The new development, Verandas at Southlake, features patio homes aimed at buyers looking to downsize and simplify their life.


According to the city's 2013 fact sheet report, Southlake has a population of approximately 27,000 people in the 22.4 square miles between Dallas/Fort Worth International Airport and Alliance Airport. The projected build-out population is 34,118.

Ken Baker, senior director of planning and developmental services, said that roughly 80 percent of Southlake's residential land is used.

With Southlake's available residential land disappearing, the Southlake real estate market has picked up momentum, which Southlake Realtor Roxann Taylor has seen become competitive.

"Everyone is looking for land," Taylor said. "It's a great time to be a seller because inventory is lower, demand is higher."

Keller Williams Realtor Danny Force said the scarcity of land increases property values. As of February, he said there are 32 listings for residential areas in Southlake. In 2013, there were a total of 35 lots sold in the city, Force said.

Southlake still building

During the past fiscal year the city approved 188 residential permits to build, and 54 were approved during the first quarter of the new fiscal year. This is a jump from the previous fiscal year's 113 permits and 92 permits the year before that, according to the city's records.

Baker said build-out is projected to be in 2030.

"We base [build-out] projections on a land-use plan," Baker said. "There is no cap on the number of permits that can be issued, but obviously the amount of available land will limit the number of single-family residential units ultimately constructed."

Force said build-out could happen sooner. One of the last major development areas for sale open for residential building is a 42.45-acre tract near Bob Jones Park on White Chapel Boulevard zoned for 33 1-acre lots, Force said. He explained there could be other large lots out there, but landowners are sitting on the property for now.

Current Trends

According to February 2014 North Texas Real Estate Information Systems records, the average property in Southlake has four bedrooms, is 4,200 square feet in size and costs $678,000.

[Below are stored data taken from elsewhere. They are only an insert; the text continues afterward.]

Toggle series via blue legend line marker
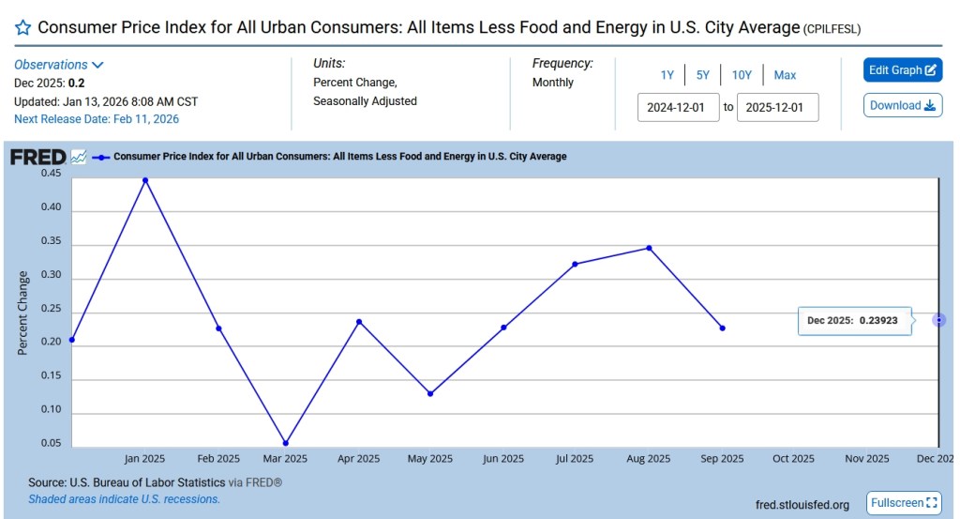 pos(100,157)
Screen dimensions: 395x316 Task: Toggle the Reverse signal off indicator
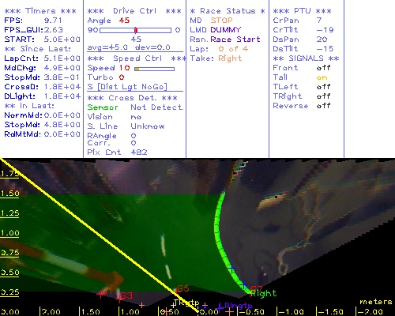[x=323, y=106]
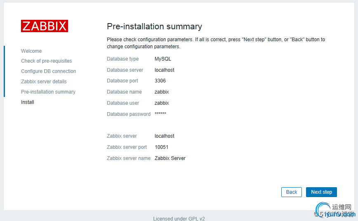
Task: Go to Configure DB connection step
Action: pos(48,71)
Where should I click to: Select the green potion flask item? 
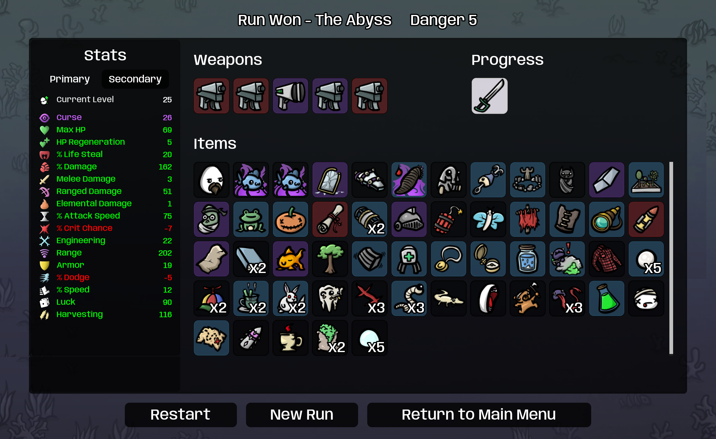606,298
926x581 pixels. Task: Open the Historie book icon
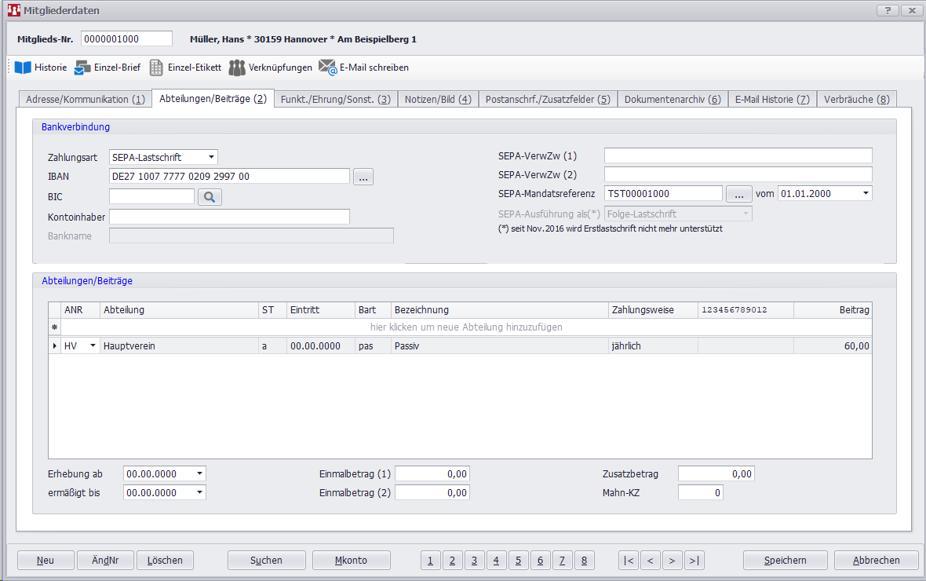tap(23, 68)
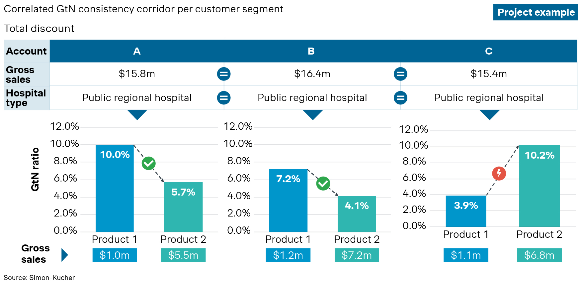This screenshot has height=288, width=581.
Task: Click the right-pointing arrow beside Gross sales
Action: point(65,255)
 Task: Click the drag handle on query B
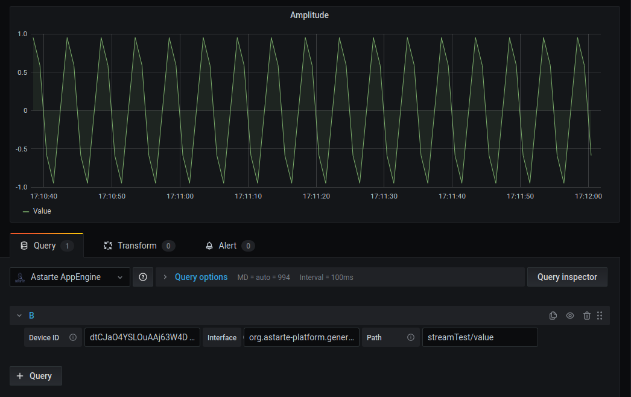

But newer developments, such as the Verandas, are changing the landscape.

Turner said Verandas at Southlake has single-family, single-story homes with three bedrooms, and they will cost between $500,000 and $600,000. She said Darling Homes is targeting empty-nesters and buyers who don't want to leave Southlake but are looking for less expense and maintenance of their homes.

Despite the Verandas lots requiring less space, the lack of available land in the city continues to pose challenges for the homebuilder. Turner said there is not much land for residential use, and even small lots are few and far between.

But the smaller lots are what many buyers are looking for, Force said.

"They want something with as little land as possible," he said. "They don't want upkeep."

Carillon Southlake, located off White Chapel Boulevard and SH 114, is another residential community that is building. In 2012, it had Southlake's largest remaining tract of undeveloped property. Carillon's new developments range from large-acre estates to smaller villas.

Turner said, "We think we will co-exist well because we offer something very different."